This is an attempt to forecast the number of bike rentals that would happen for each hour using time series analysis.
bs <- read.csv("train.csv")
Variables in Bike Sharing dataset
colnames(bs)
## [1] "datetime" "season" "holiday" "workingday" "weather"
## [6] "temp" "atemp" "humidity" "windspeed" "casual"
## [11] "registered" "count"
It's time for some profiling.
1: SPRING, 2:SUMMER, 3:FALL, 4:WINTER
bs$season <- as.factor(bs$season)
levels(bs$season)
## [1] "1" "2" "3" "4"
aggregate(count~season, data=bs, summary)
## season count.Min. count.1st Qu. count.Median count.Mean count.3rd Qu.
## 1 1 1.0 24.0 78.0 116.3 164.0
## 2 2 1.0 49.0 172.0 215.3 321.0
## 3 3 1.0 68.0 195.0 234.4 347.0
## 4 4 1.0 51.0 161.0 199.0 294.0
## count.Max.
## 1 801.0
## 2 873.0
## 3 977.0
## 4 948.0
table(bs$season)
##
## 1 2 3 4
## 2686 2733 2733 2734
Spring season attracts fewer rentals than the remaining seasons on a first glimpse.
But there are two types of counts, CASUAL and REGISTERED.
par(mfrow=c(1,3))
plot(bs$season,bs$count, main="Overall Count")
plot(bs$season,bs$casual, main="Casual")
plot(bs$season,bs$registered, main="Registered")
CASUAL - SPRING AND WINTER LOW
Definition in Kaggle: whether the day is considered a holiday
bs$holiday <- as.factor(bs$holiday)
table(bs$holiday)
##
## 0 1
## 10575 311
aggregate(count~holiday,data=bs, summary)
## holiday count.Min. count.1st Qu. count.Median count.Mean count.3rd Qu.

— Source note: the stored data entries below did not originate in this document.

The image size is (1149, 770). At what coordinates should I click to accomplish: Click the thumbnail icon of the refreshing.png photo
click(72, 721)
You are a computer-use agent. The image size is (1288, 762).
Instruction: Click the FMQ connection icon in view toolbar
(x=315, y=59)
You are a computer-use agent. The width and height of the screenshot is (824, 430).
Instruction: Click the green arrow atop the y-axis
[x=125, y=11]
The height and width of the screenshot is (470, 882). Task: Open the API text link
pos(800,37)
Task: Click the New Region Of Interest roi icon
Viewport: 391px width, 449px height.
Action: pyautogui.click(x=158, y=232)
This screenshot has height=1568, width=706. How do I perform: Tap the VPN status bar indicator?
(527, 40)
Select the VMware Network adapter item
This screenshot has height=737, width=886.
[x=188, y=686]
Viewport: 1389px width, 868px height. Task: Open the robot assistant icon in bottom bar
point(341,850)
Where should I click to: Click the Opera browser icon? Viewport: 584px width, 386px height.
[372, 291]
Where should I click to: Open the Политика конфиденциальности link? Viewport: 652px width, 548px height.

## 1 0 1.0 43.0 145.0 191.7 283.0
## 2 1 1.0 38.5 133.0 185.9 308.0
## count.Max.
## 1 977.0
## 2 712.0
Totally 311 holidays in train.
par(mfrow=c(1,3))
plot(bs$holiday,bs$count, main="Overall Count")
plot(bs$holiday,bs$casual, main="Casual")
plot(bs$holiday,bs$registered, main="Registered")
Definition in Kaggle: whether the day is neither a weekend nor holiday
bs$workingday <- as.factor(bs$workingday)
table(bs$workingday)
##
## 0 1
## 3474 7412
aggregate(count~workingday, data=bs, summary)
## workingday count.Min. count.1st Qu. count.Median count.Mean
## 1 0 1.0 44.0 128.0 188.5
## 2 1 1.0 41.0 151.0 193.0
## count.3rd Qu. count.Max.
## 1 304.0 783.0
## 2 277.0 977.0
par(mfrow=c(1,3))
plot(bs$workingday,bs$count, main="Overall Count")
plot(bs$workingday,bs$casual, main="Casual")
plot(bs$workingday,bs$registered, main="Registered")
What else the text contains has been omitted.